Consider the humble leprosy organism.It’s a mycobacterium (like the organism causing TB), but because it essentially is confined to man, and lives inside humans for most of its existence, it has jettisoned large parts of its genome, first by throwing about 1/3 of it out (the genome is 1/3 smaller than TB from which it is thought to have diverged 66 million years ago), and second by mutation of many of its genes so protein can no longer be made from them. Why throw out all that DNA? The short answer is that it is metabolically expensive to produce and maintain DNA that you’re not using

If you want a few numbers here they are:
Genome of M. TB 4,441,529 nucleotides
Genome of M. Leprae 3,268,203 nucleotides
1,604 genes coding for protein
1,116 pseudoGenes (e.g. genes that look like they could code for proteins, but no longer can because of premature termination codons.

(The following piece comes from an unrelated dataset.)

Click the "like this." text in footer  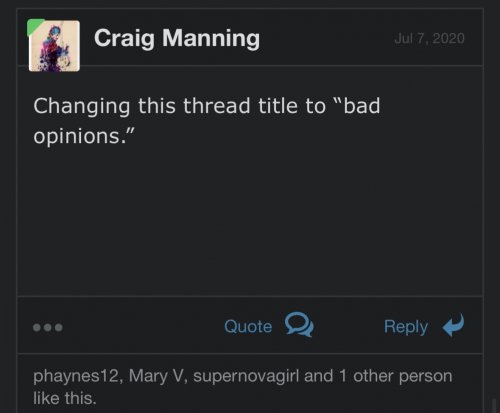(x=65, y=398)
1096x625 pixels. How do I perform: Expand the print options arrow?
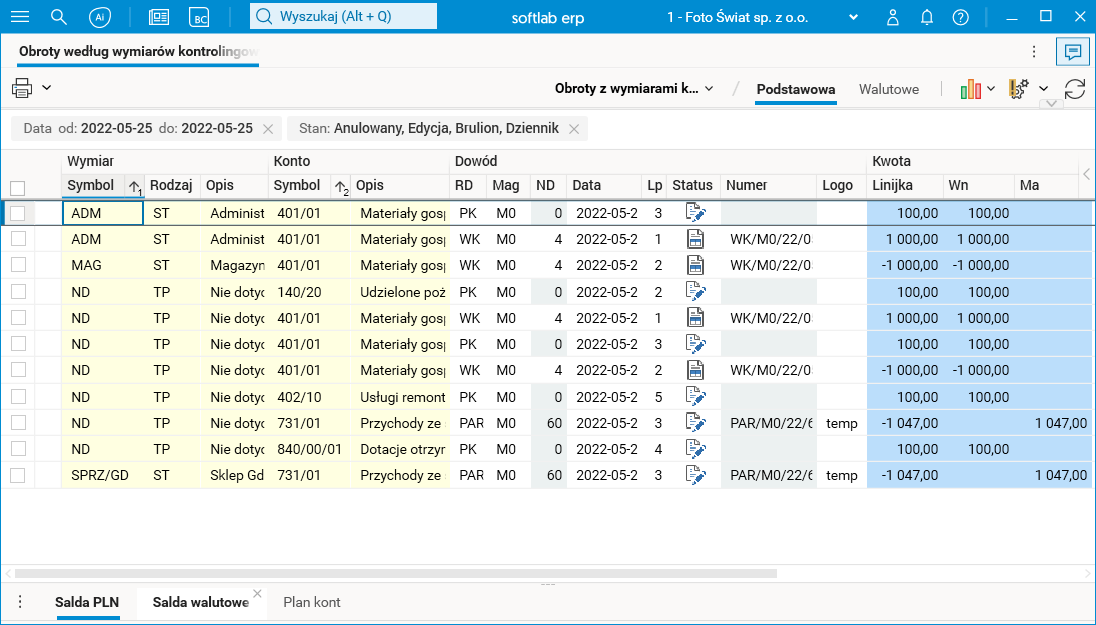(46, 88)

This brings us to the organism described in the paper — Trichodesmium erythraeum — a photosynthetic bacterium living in the ocean. When conditions are right it multiplies rapidly causing a red algal bloom (even though it isn’t an algae which are cellular). It’s probably how the Red Sea got its name.

The organism only uses 64% of its genome to code for its protein. The most interesting point is that 86% of the nonCoding (for protein anyway) DNA is transcribed into RNA.

The authors wrestle with the question of what the nonCoding DNA is doing.

“Because it is thought that many bacteria are deletion-biased (47, 77), stable maintenance of these elements from laboratory isolates to the natural samples suggest that they may be required in some fashion for growth both in culture and in situ.”

Translation: The nonCoding DNA probably isn’t junk.

They give it another shot.

“Others have hypothesized that the conserved repeat structures observed in some bacteria could function as recombination-dependent “promoter banks” for adaptation to new conditions, thereby allowing relatively quick “rewiring” of metabolism in subpopulations”

Plausible, but why waste the energy transcribing the DNA into RNA if it isn’t doing anything for the organism doing the transcribing?

Never assume that what you can’t measure or don’t understand is unimportant.